**WHAT IS EXPECTED:**
Only the lines from the one with "The image size" to the end of the data below should be given again, exactly, with both ends included and pictures omitted.

**EXERCISE DATA:**
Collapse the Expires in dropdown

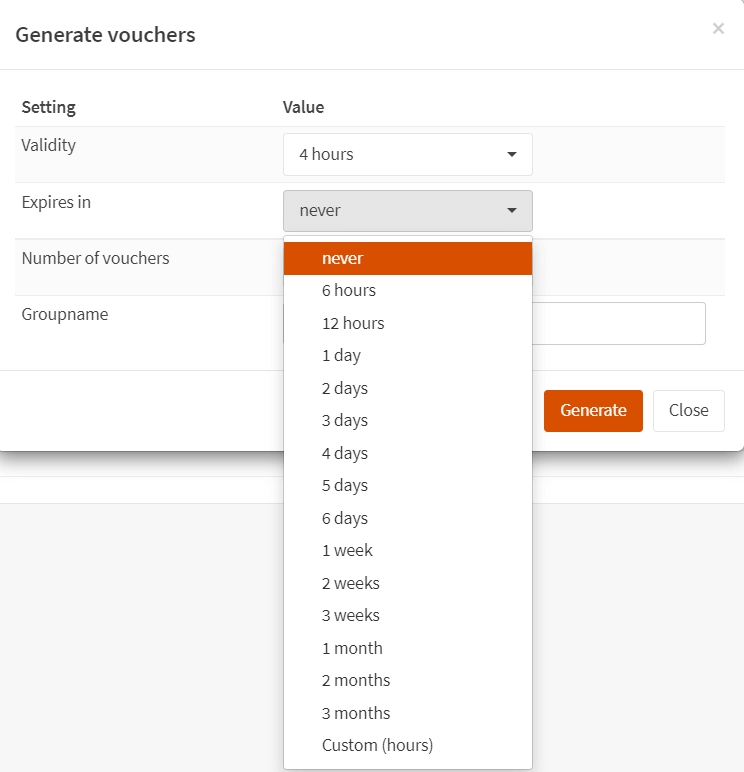tap(407, 211)
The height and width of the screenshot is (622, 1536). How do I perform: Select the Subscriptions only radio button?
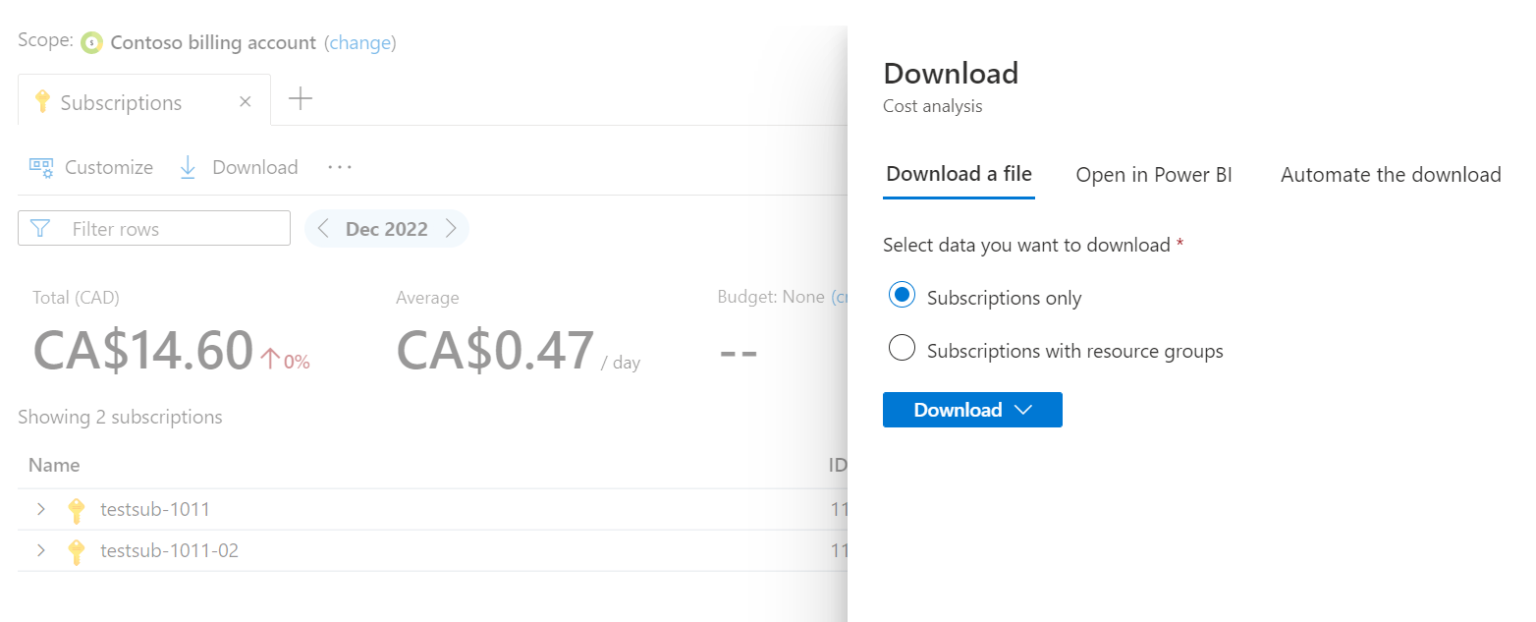(x=901, y=295)
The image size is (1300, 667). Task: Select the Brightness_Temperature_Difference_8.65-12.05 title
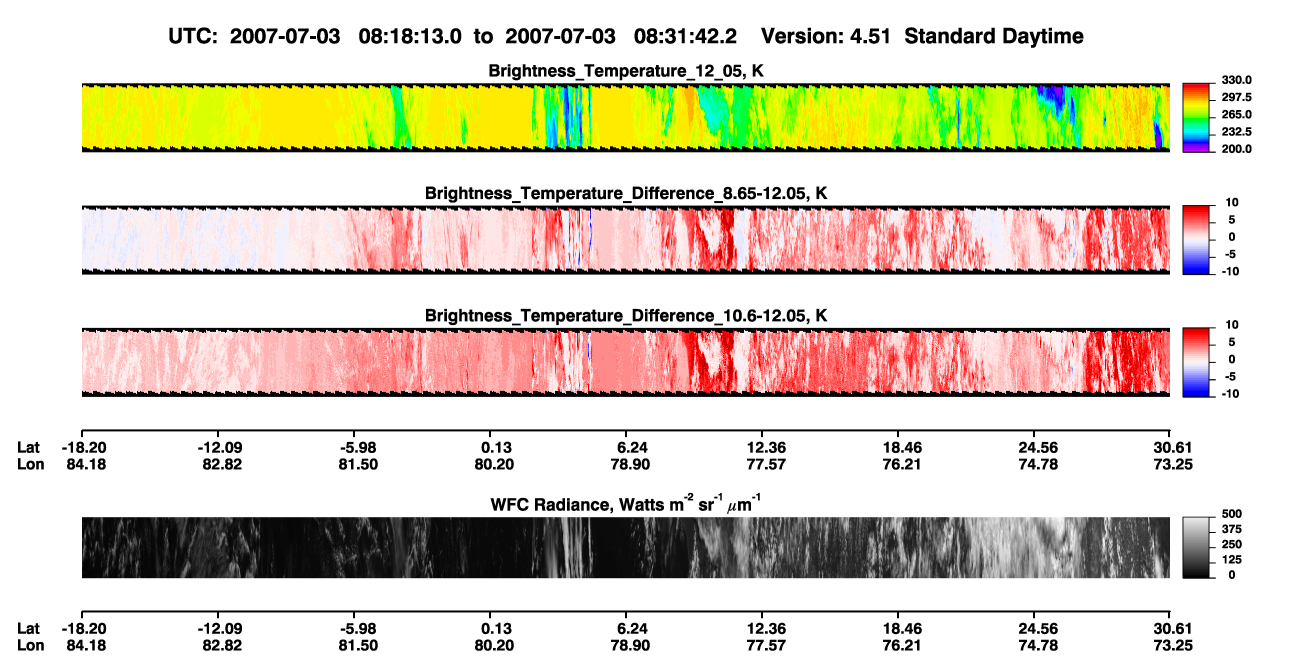tap(627, 193)
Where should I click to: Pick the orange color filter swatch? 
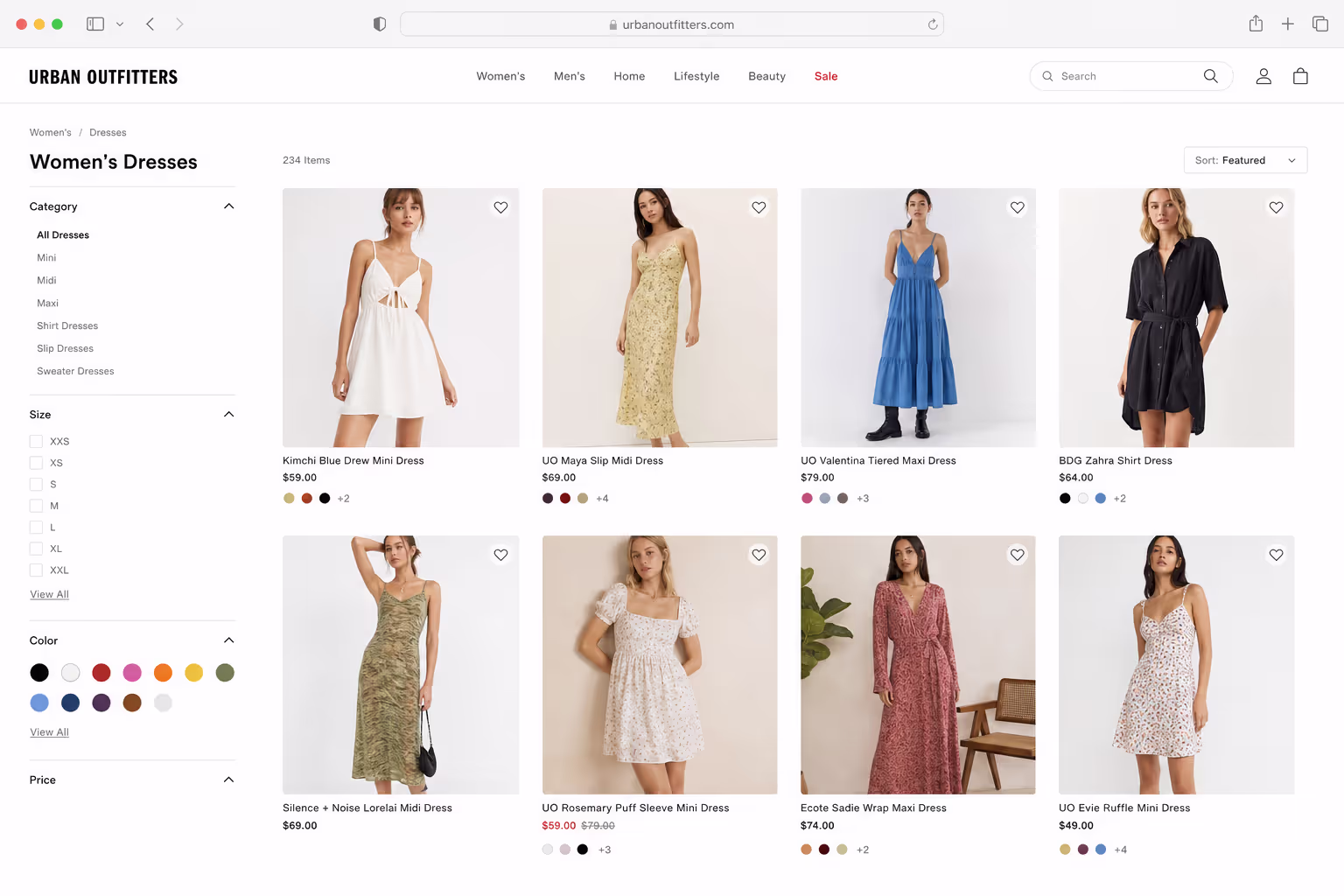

**RESPONSE TO THE EXERCISE:**
The image size is (1300, 667). Task: Select the Brightness_Temperature_Difference_8.65-12.05 title
tap(627, 193)
Where should I click to: Pick the orange color filter swatch? 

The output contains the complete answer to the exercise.